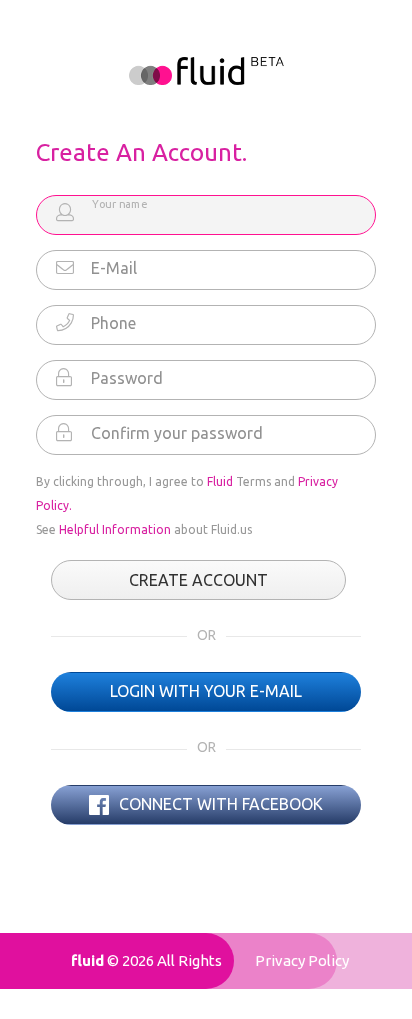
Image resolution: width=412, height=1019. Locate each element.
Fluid (220, 481)
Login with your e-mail (206, 691)
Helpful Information (115, 529)
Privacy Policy (302, 960)
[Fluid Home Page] (206, 71)
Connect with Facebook (219, 804)
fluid (87, 960)
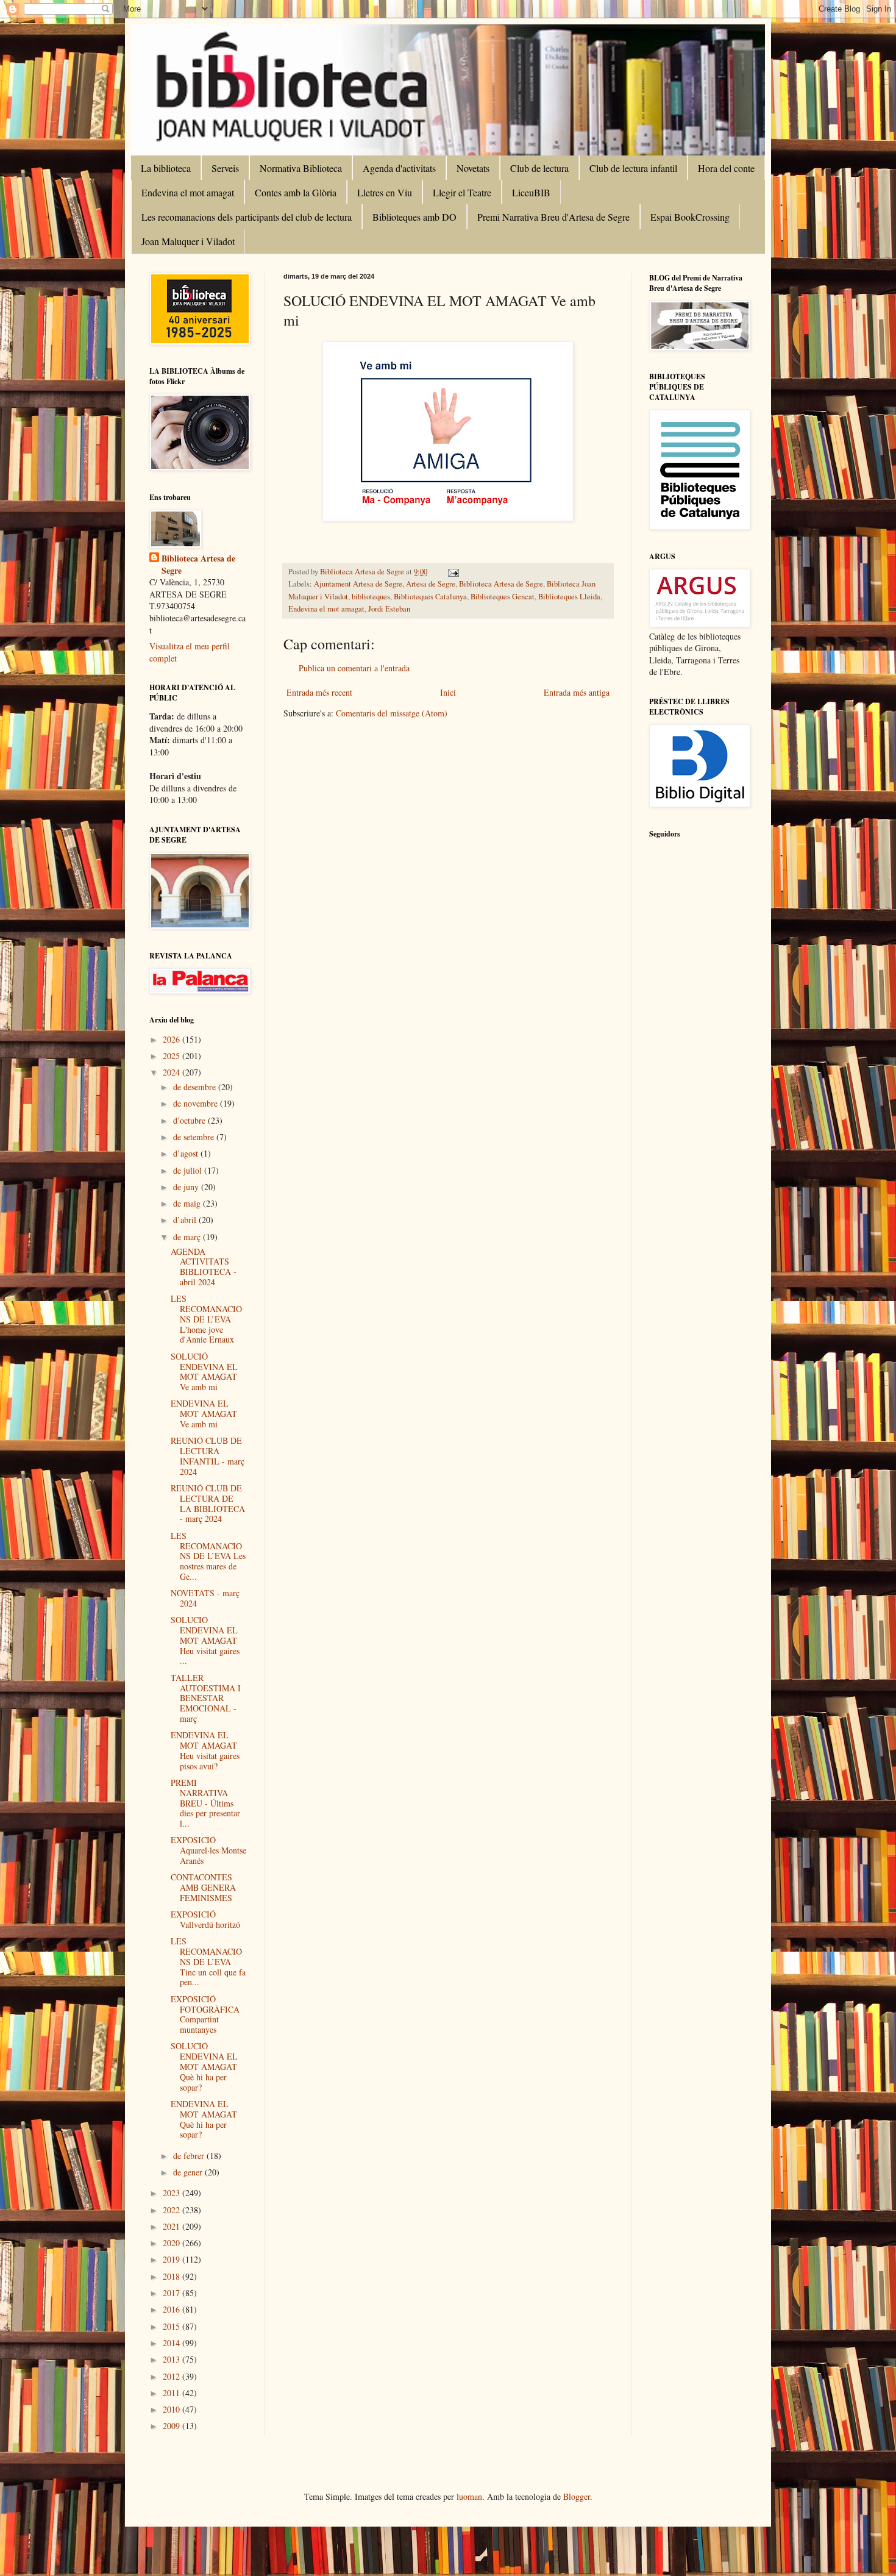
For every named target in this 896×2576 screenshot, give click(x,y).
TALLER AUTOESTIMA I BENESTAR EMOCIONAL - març (206, 1698)
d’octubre (190, 1120)
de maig (188, 1203)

What the exercise asks - From the entries, count the lines that hold the string "with". Nothing but the number is needed.

Answer for the task - 2